American Apparel publicly suspended its Founder and CEO Dov Charney this June and ousted him completely only thirty days later. This came after many years of scandals, lawsuits and harassment claims finally prompting the company to unanimously vote for his termination.
While always controversial, Charney was the driving force behind all of American Apparel's marketing and advertising campaigns, often taking the photographs himself with models he sourced straight off the street or from his stores.
His overtly sexualised persona has always kept him close to controversy and tales about his proclivities are well-known. In this wake lawsuits were frequent but he always denied any wrong-doing with American Apparel too declaring them all as libellous. This was until the discovery of "new information" in regards to a pending lawsuit.
“We have heard for years allegations and rumours in newspaper stories that were not sufficient to take action," said new co-chairman Allan Mayer, but apparently this all changed, “what came to our attention was not allegations and rumours but established fact”.
This was announced by Mayer after a former employee claimed Charney had held her against her will as a "sex slave" which amounted to a lawsuit and was settled in arbitration. It is unconfirmed what the new information was found to be but it could have been linked to any of the five sexual harassment cases filed against Charney in the past ten years.
It was hoped that Charney’s departures would mark the beginning of a new direction for American Apparel. A popular opinion is that their openly sexualised content and deliberate marketing strategy is directed at teenage girls with models poised in explicit poses - at times in-front of school lockers - earning strong reactions and drawing criticism.

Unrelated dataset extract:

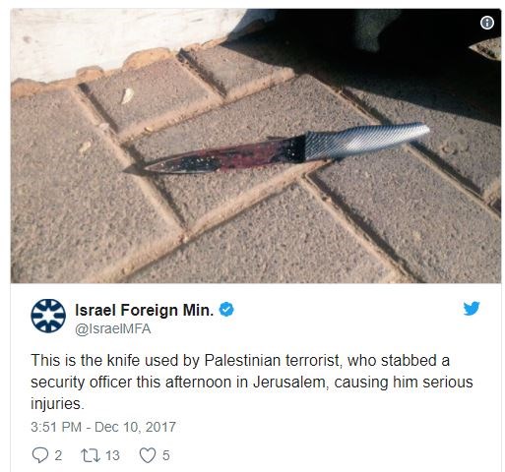This screenshot has width=505, height=472.
Task: Like the tweet with the heart icon
Action: point(148,455)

Change still seems far away. Even after Charney’s unceremonious sacking, their “Back to School” skirts and accompanying marketing campaign involving girls bending over in short skirts was released eschewing all good taste and going beyond provocative into something borderline fetishist.

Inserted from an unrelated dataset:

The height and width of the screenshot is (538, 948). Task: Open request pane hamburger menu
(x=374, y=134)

Depending on how it is delivered, these kinds of photographs do have their place in the darker recesses of the weird and wonderful internet. Like it or not this whole “up-skirt” does appeal to some sort of demographic but it is surprising to see this kind of one-dimensional perverse photography in a company whose audience is teenage girls.
Why they have taken this direction is beyond comprehension and it isn’t a one-off instance. American Apparel also sells crop tops which they have named “Lolita”, a term now known for female sexual behaviour but originated in popular culture after Nabokov’s 1959 novel about an older man who fantasises and sexualises a 12 year-old girl.

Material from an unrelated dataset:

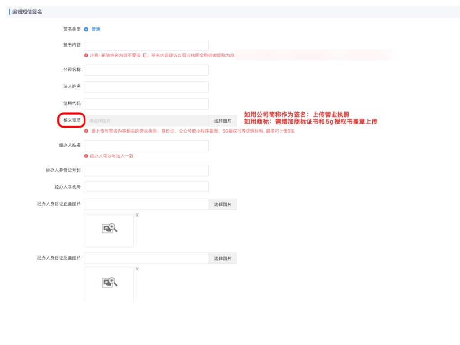Screen dimensions: 460x345
Task: Preview the ID card front image thumbnail
Action: (x=109, y=230)
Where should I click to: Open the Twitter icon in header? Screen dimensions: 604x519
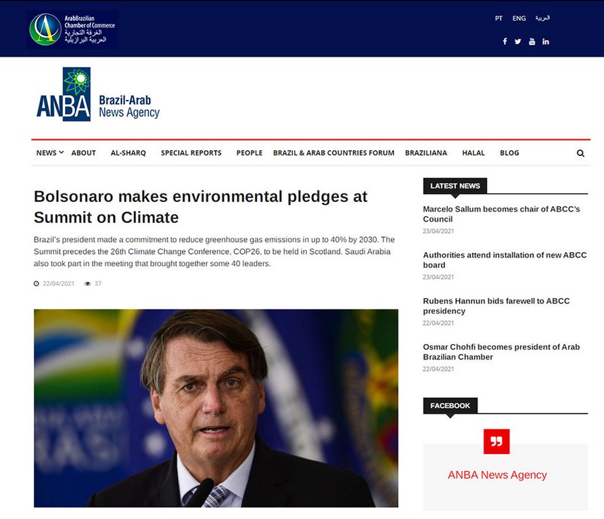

What this does is diminish the good aspects of American Apparel. To a certain extent they are an environmentally conscious company and the clothes they make are enormously popular. It’s a strange loop. They are known for their sexually charged campaigns and perhaps they feel it is what is expected. Maybe the only thing to do is to treat them as the attention starved children they seem to be. Take away their ball, stop paying attention and let them eventually tire out.